| Data records |
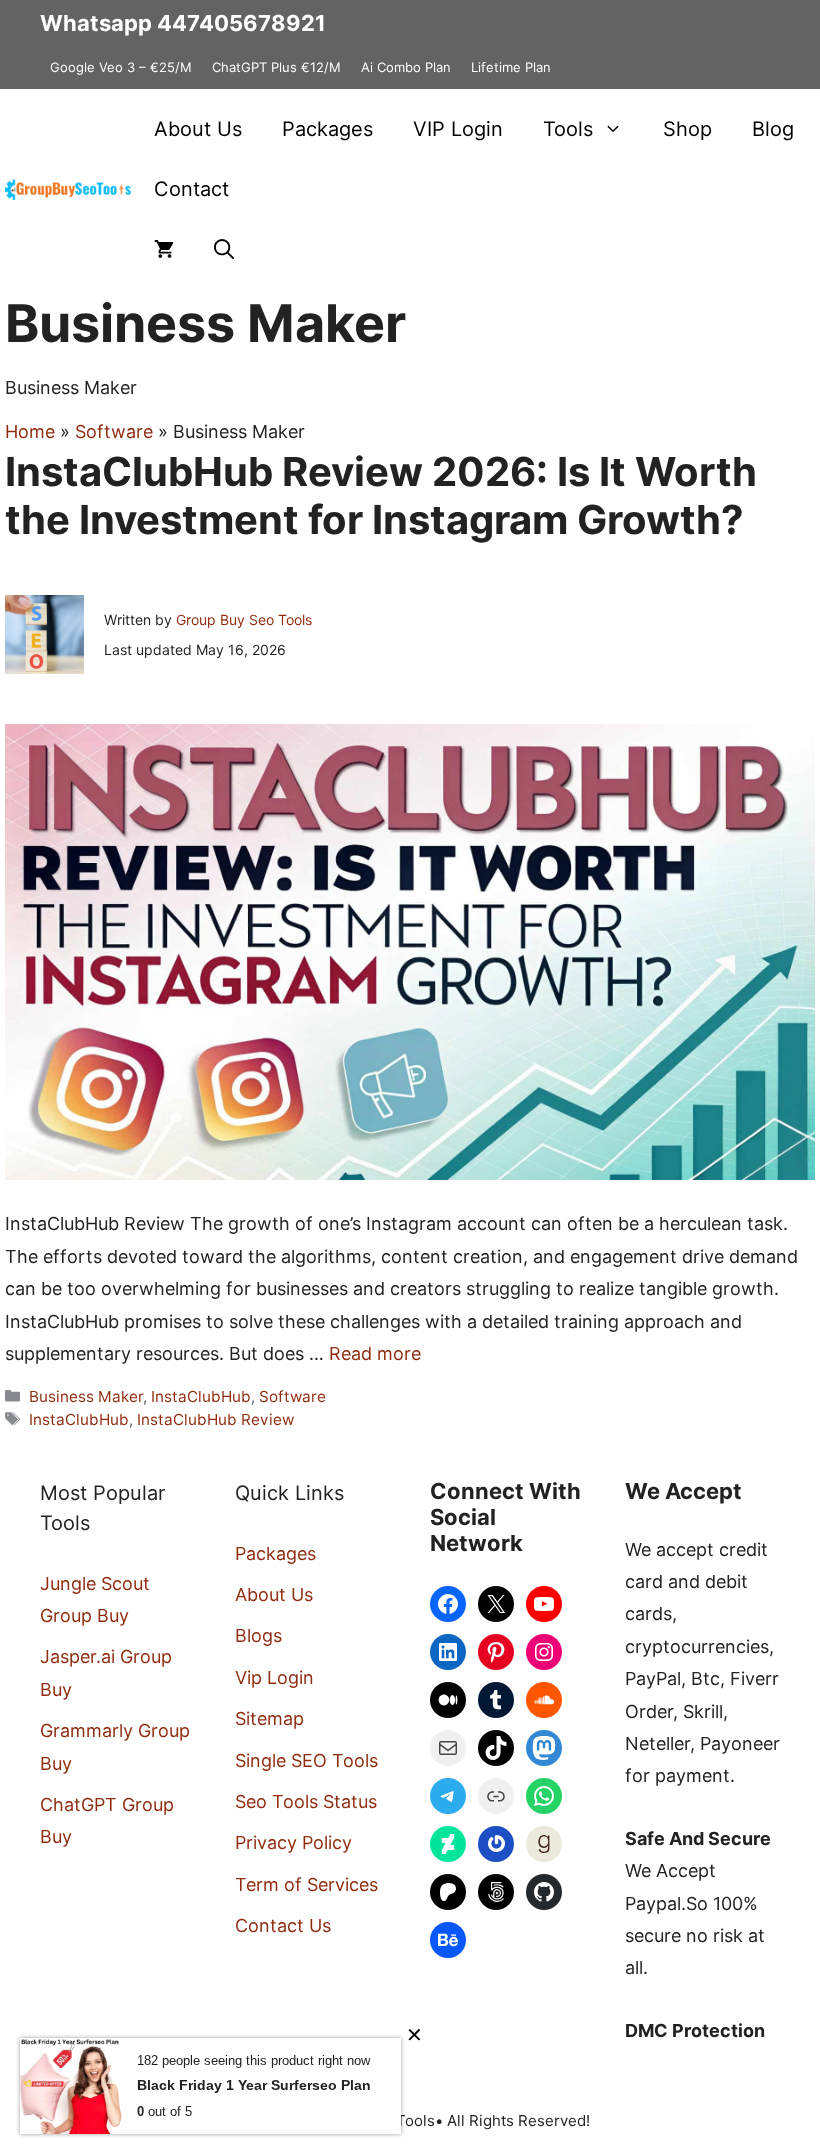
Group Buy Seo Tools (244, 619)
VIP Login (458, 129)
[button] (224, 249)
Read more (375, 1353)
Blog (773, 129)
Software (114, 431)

* * *

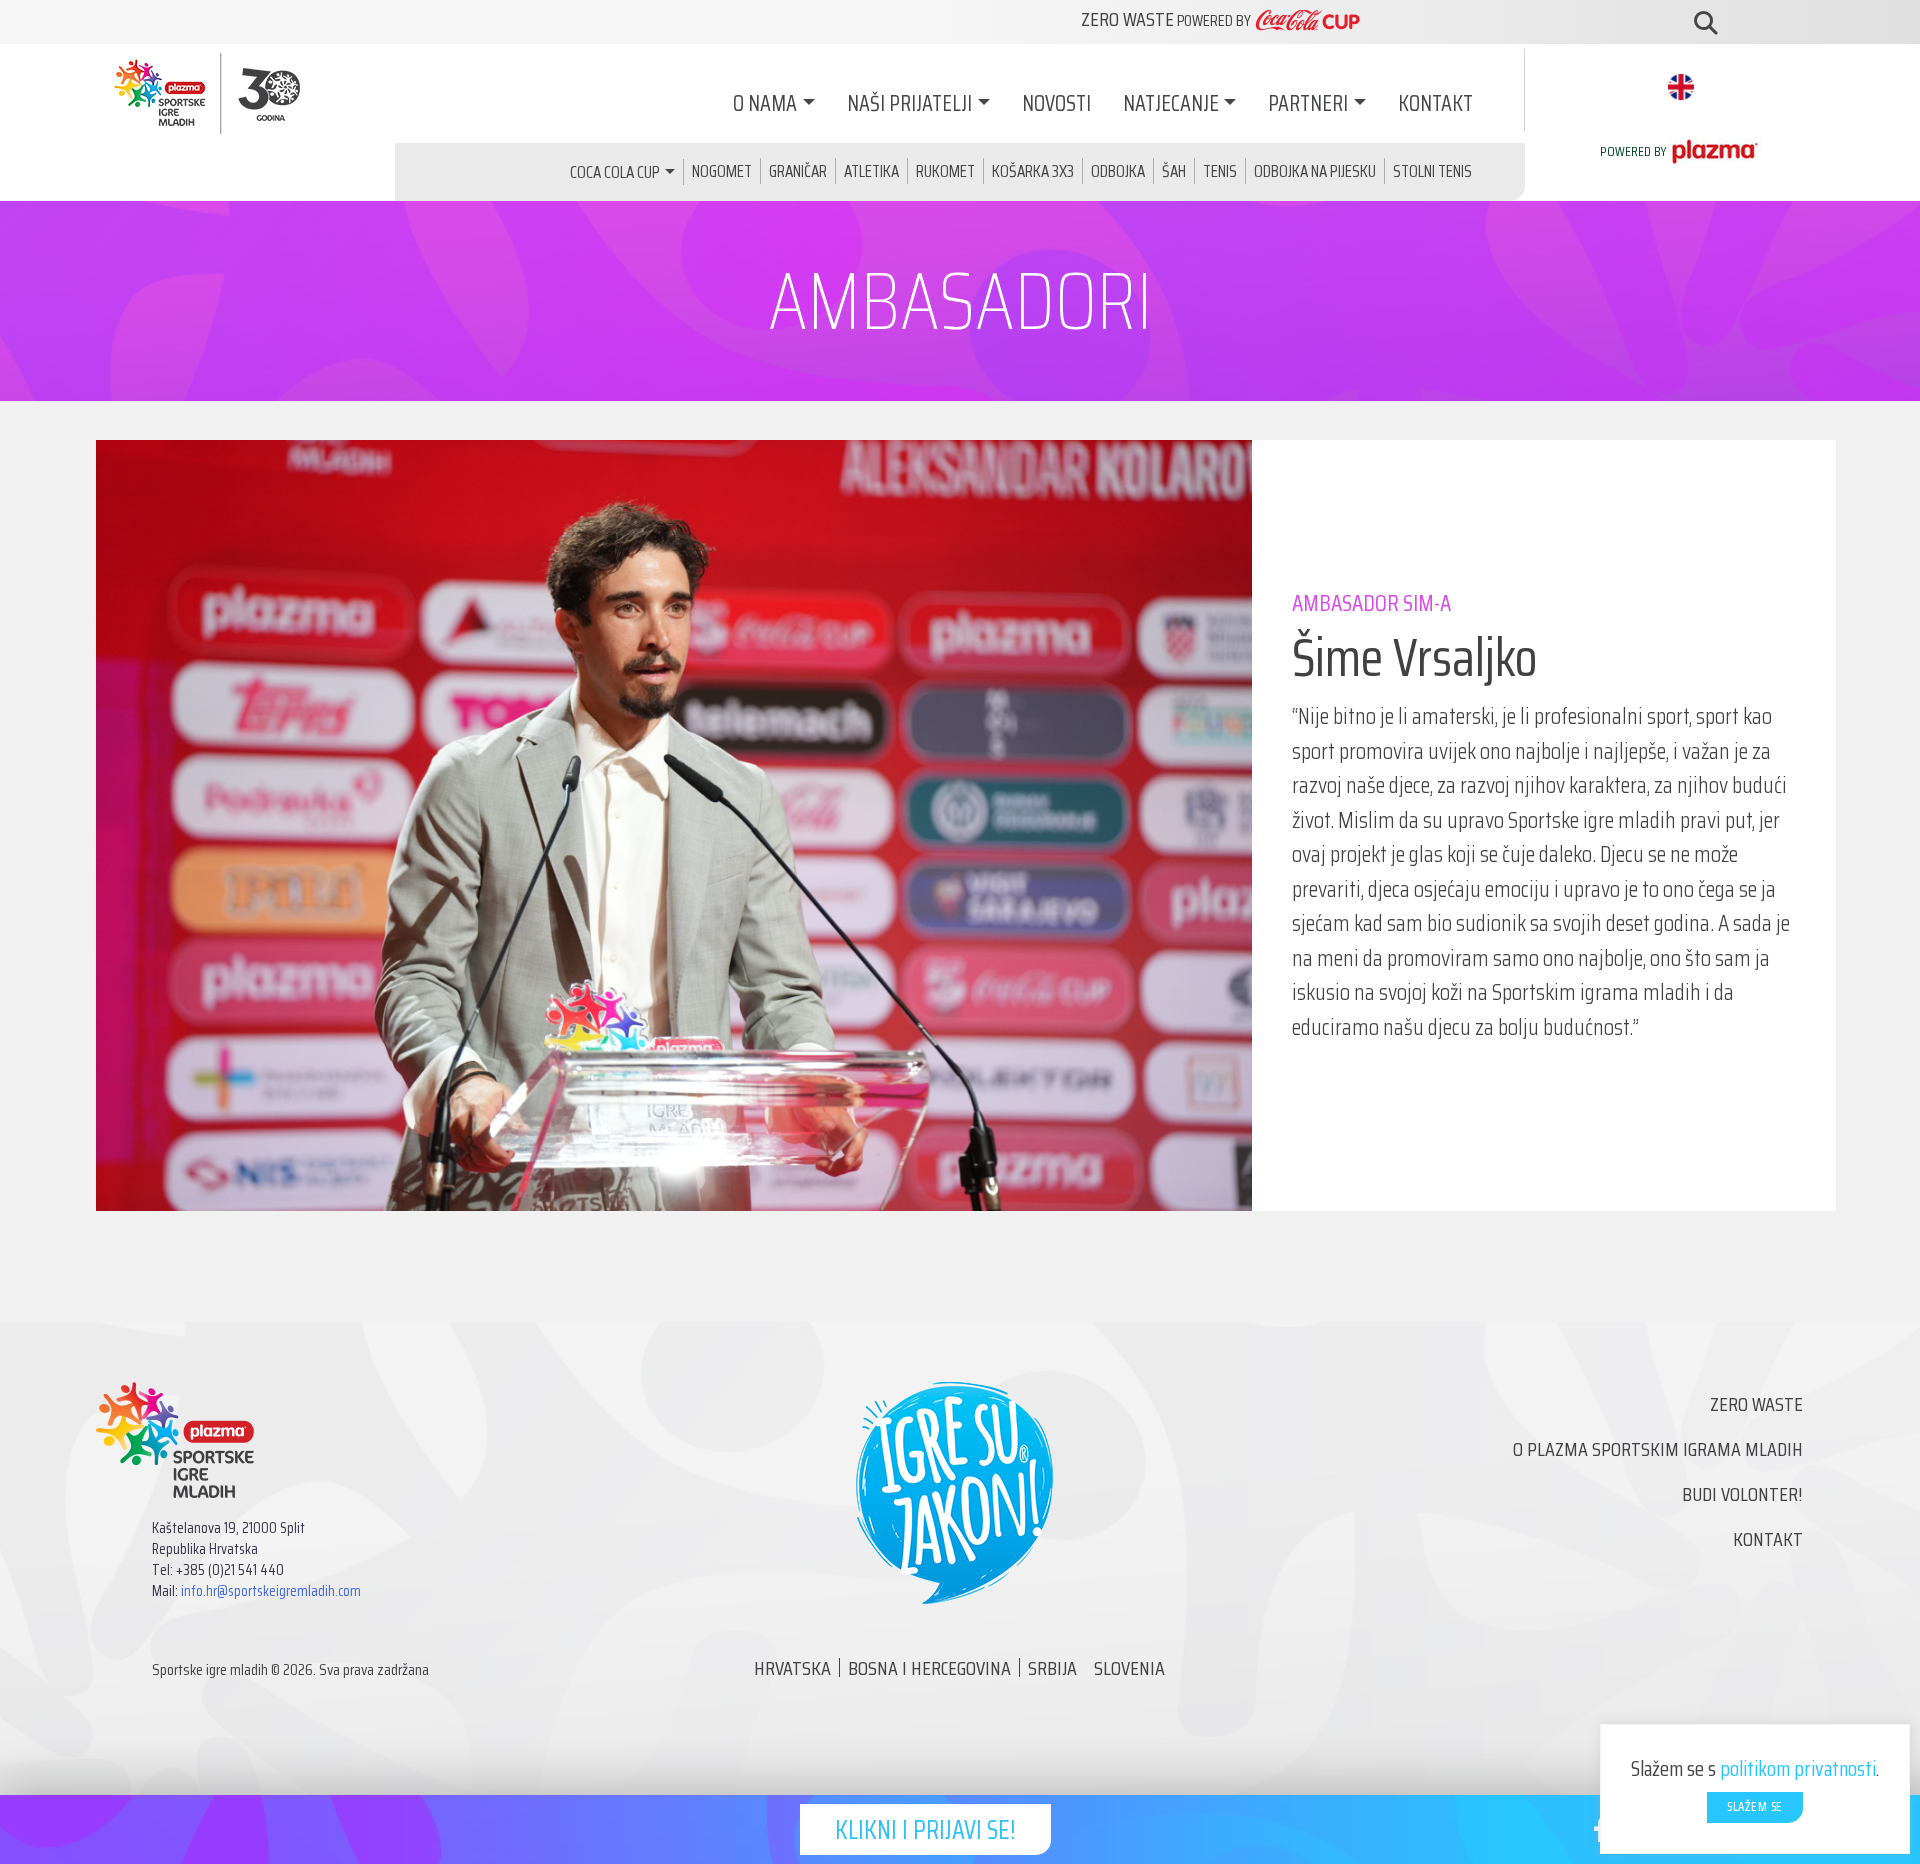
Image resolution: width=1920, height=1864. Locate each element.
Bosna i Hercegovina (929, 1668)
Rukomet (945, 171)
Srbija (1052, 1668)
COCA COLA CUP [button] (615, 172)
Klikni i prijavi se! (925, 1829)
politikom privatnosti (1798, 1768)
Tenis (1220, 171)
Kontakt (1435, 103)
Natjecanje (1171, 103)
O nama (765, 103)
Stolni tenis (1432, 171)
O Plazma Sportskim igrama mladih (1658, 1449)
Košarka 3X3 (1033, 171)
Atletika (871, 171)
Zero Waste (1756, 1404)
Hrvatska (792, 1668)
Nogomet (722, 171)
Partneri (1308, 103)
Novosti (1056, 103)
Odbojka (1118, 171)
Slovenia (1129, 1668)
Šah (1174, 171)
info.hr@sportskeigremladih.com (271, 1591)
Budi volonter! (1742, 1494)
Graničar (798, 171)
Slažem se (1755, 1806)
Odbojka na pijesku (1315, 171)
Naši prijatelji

* * *

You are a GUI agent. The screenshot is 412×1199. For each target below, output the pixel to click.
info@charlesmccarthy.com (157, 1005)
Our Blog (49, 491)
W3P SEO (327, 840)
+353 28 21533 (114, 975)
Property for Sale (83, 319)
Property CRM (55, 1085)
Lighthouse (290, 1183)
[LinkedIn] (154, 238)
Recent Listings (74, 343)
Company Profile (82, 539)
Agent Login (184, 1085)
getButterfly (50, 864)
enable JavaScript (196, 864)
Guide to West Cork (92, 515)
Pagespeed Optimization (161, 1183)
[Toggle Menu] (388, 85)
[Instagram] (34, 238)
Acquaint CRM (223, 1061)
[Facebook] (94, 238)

| Prompt |
Sift through the material above and copy the lines that contain the word "info".

| Exercise output |
info.hr@sportskeigremladih.com (271, 1591)
info@charlesmccarthy.com (157, 1005)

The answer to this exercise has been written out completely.